Fluorescence in situ hybridization to visualize genetic abnormalities in interphase cells of acinar cell carcinoma, ductal adenocarcinoma, and islet cell carcinoma of the pancreas

Abstract

Objective: To use fluorescence in situ hybridization (FISH) to visualize genetic abnormalities in interphase cell nuclei (interphase FISH) of acinar cell carcinoma, ductal adenocarcinoma, and islet cell carcinoma of the pancreas.

Patients and methods: Between April 4, 2007, and December 4, 2008, interphase FISH was used to study paraffin-embedded preparations of tissue obtained from 18 patients listed in the Mayo Clinic Biospecimen Resource for Pancreas Research with a confirmed diagnosis of acinar cell carcinoma, ductal adenocarcinoma, islet cell carcinoma, or pancreas without evidence of neoplasia. FISH probes were used for chromosome loci of APC (see glossary at end of article for expansion of all gene symbols), BRCA2, CTNNB1, EGFR, ERBB2, CDKN2A, TP53, TYMP, and TYMS. These FISH probes were used with control probes to distinguish among various kinds of chromosome abnormalities of number and structure.

Results: FISH abnormalities were observed in 12 (80%) of 15 patients with pancreatic cancer: 5 of 5 patients with acinar cell carcinoma, 5 of 5 patients with ductal adenocarcinoma, and 2 (40%) of 5 patients with islet cell carcinoma. All 3 specimens of pancreatic tissue without neoplasia had normal FISH results. Gains of CTNNB1 due to trisomy 3 occurred in each tumor with acinar cell carcinoma but in none of the other tumors in this study. FISH abnormalities of all other cancer genes studied were observed in all forms of pancreatic tumors in this investigation.

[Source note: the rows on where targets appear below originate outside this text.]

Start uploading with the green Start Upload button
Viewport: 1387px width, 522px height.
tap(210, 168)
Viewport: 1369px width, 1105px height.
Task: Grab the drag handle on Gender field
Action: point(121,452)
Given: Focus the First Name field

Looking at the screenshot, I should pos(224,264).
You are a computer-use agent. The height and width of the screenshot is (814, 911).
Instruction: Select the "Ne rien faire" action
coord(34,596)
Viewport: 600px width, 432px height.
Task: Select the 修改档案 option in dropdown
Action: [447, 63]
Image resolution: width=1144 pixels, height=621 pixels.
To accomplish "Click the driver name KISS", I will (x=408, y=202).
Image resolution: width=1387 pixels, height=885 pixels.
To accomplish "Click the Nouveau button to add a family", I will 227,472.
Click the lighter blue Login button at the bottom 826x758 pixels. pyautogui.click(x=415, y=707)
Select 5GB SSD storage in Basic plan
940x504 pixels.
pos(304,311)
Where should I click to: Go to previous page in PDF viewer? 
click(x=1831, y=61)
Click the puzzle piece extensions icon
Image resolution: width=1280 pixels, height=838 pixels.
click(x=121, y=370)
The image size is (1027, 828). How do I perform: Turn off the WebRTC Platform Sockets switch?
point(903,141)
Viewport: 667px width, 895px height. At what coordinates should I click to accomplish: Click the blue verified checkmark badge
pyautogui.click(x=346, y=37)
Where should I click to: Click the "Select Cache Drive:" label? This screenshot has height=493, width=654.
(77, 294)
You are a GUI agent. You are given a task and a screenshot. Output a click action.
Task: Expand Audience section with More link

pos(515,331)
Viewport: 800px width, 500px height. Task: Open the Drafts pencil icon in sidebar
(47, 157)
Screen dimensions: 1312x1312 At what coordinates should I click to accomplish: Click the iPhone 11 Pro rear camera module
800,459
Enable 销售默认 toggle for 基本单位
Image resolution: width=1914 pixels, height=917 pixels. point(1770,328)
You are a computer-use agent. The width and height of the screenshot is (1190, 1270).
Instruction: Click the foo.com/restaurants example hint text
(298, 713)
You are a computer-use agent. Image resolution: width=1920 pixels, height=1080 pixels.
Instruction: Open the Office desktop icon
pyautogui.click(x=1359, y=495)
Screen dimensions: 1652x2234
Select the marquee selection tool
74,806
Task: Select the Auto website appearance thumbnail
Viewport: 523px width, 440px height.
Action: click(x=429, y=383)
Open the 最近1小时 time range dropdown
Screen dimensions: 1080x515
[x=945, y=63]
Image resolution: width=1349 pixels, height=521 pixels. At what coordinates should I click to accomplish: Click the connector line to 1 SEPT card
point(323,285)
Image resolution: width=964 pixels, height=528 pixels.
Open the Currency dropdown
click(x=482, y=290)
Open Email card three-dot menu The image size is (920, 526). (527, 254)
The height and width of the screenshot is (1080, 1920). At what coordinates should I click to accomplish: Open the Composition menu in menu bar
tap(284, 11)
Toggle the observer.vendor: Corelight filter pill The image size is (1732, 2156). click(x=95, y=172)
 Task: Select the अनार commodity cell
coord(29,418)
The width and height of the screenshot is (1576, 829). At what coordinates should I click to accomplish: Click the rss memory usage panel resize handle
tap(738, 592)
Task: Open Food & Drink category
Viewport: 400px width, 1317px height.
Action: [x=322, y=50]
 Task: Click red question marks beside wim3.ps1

Conclusion: FISH abnormalities of CTNNB1 due to trisomy 3 were observed only in acinar cell carcinoma. FISH abnormalities of genes implicated in familial cancer, tumor progression, and the 5-fluorouracil pathway were common but were not associated with specific types of pancreatic cancer.

FIGURE 1.

Illustration of the chromosomal loci for each of the cancer-control sets of fluorescence-labeled DNA and in situ hybridization probes used in this study. For expansion of gene symbols, see glossary at end of article.

FIGURE 2.

Representative microphotographic images (×1000) of normal and abnormal cell nuclei from paraffin-embedded pancreatic cancer specimens processed by fluorescence in situ hybridization (FISH). A, Patient 9 with pancreatitis showing normal FISH results for BRCA2 (orange) and LAMP1 (green). B, Patient 14 with islet cell carcinoma showing 3 FISH signals for APC (green) and EGR1 (orange) as part of a near-tetraploid condition. C, Patient 3 with acinar cell carcinoma showing amplification (≥15 target signals) of EGFR (orange) and cen 7 (green). D, Patient 5 with ductal cell adenocarcinoma showing 1 TP53 (orange) and 2 ERBB2 (green) signals, suggesting a deletion or unbalanced translocation.